Spacciava nei boschi di Cunardo ma ad un certo punto ha trovato sulla sua strada i carabinieri del Nucleo radiomobile di Luino e i baschi rossi della Squadra cacciatori “Sardegna”, che lo hanno arrestato.
L’uomo finito in manette, di nazionalità marocchina, è stato individuato nell’area situata attorno ad un nuovo bivacco, in una zona difficile da raggiungere a causa della fitta vegetazione. Ma i militari dell’Arma, dopo un’attenta osservazione, sono comunque riusciti ad andare a colpo sicuro, cogliendo il pusher in flagrante e bloccando nell’immediato il suo tentativo di fuga.
Durante la perquisizione i carabinieri hanno rinvenuto due panetti di hashish e della cocaina, due telefoni cellulari e tutti gli strumenti per misurare e confezionare le dosi di droga da vendere a bordo strada, nei dintorni dei boschi.

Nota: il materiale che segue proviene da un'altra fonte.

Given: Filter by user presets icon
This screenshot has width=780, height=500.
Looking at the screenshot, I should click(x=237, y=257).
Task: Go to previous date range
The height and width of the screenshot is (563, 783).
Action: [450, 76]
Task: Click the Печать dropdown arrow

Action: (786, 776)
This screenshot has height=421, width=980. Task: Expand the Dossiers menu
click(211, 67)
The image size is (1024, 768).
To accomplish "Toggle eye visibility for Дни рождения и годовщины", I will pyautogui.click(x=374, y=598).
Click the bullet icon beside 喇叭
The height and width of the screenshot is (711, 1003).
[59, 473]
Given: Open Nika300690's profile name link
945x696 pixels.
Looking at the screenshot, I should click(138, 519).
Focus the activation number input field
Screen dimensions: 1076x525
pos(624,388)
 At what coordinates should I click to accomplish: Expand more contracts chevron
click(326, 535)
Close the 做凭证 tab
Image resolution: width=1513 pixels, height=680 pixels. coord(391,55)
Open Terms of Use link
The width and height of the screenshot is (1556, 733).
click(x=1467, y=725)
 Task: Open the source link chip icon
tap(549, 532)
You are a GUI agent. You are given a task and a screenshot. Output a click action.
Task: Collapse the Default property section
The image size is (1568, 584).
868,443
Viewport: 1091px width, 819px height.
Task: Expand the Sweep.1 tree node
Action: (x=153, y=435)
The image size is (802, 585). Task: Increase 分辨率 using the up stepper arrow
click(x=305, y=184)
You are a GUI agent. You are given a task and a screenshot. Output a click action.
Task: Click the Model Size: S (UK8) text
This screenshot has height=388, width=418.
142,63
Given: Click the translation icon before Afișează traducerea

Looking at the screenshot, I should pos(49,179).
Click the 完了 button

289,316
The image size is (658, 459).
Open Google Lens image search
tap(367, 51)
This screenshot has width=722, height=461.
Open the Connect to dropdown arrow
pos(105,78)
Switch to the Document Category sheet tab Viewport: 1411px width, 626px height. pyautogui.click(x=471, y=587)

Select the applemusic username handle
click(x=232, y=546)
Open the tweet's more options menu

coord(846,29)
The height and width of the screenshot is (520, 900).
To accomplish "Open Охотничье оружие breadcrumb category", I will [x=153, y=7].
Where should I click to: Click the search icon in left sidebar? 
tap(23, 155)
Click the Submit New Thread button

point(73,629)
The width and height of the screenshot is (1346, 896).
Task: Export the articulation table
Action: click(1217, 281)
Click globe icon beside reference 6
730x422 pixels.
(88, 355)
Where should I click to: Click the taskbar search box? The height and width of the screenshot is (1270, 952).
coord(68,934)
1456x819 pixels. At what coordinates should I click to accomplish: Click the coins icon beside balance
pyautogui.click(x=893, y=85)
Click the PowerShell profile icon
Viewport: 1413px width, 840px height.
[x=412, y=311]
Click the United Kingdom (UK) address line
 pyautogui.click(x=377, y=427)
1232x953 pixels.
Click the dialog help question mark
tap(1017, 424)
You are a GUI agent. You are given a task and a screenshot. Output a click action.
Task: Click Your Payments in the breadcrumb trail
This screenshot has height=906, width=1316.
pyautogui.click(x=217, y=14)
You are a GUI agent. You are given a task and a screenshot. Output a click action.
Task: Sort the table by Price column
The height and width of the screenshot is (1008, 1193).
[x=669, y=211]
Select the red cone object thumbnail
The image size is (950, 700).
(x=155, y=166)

Eseguito l’arresto, lo spacciatore è stato condotto alla caserma dei carabinieri di Luino per la compilazione degli atti rito e per il foto segnalamento. Qui è emerso che il soggetto era già stato arrestato, sempre dall’Arma di Luino, il 18 maggio dello scorso, per analogo reato e sempre all’interno dei boschi del Varesotto. A gennaio 2023 era poi stato scarcerato.
Ora il pusher si trova in carcere ai Miogni, in attesa di comparire davanti all’autorità giudiziaria. Mentre il bivacco dove lo stesso preparava la droga da vendere è stato smantellato.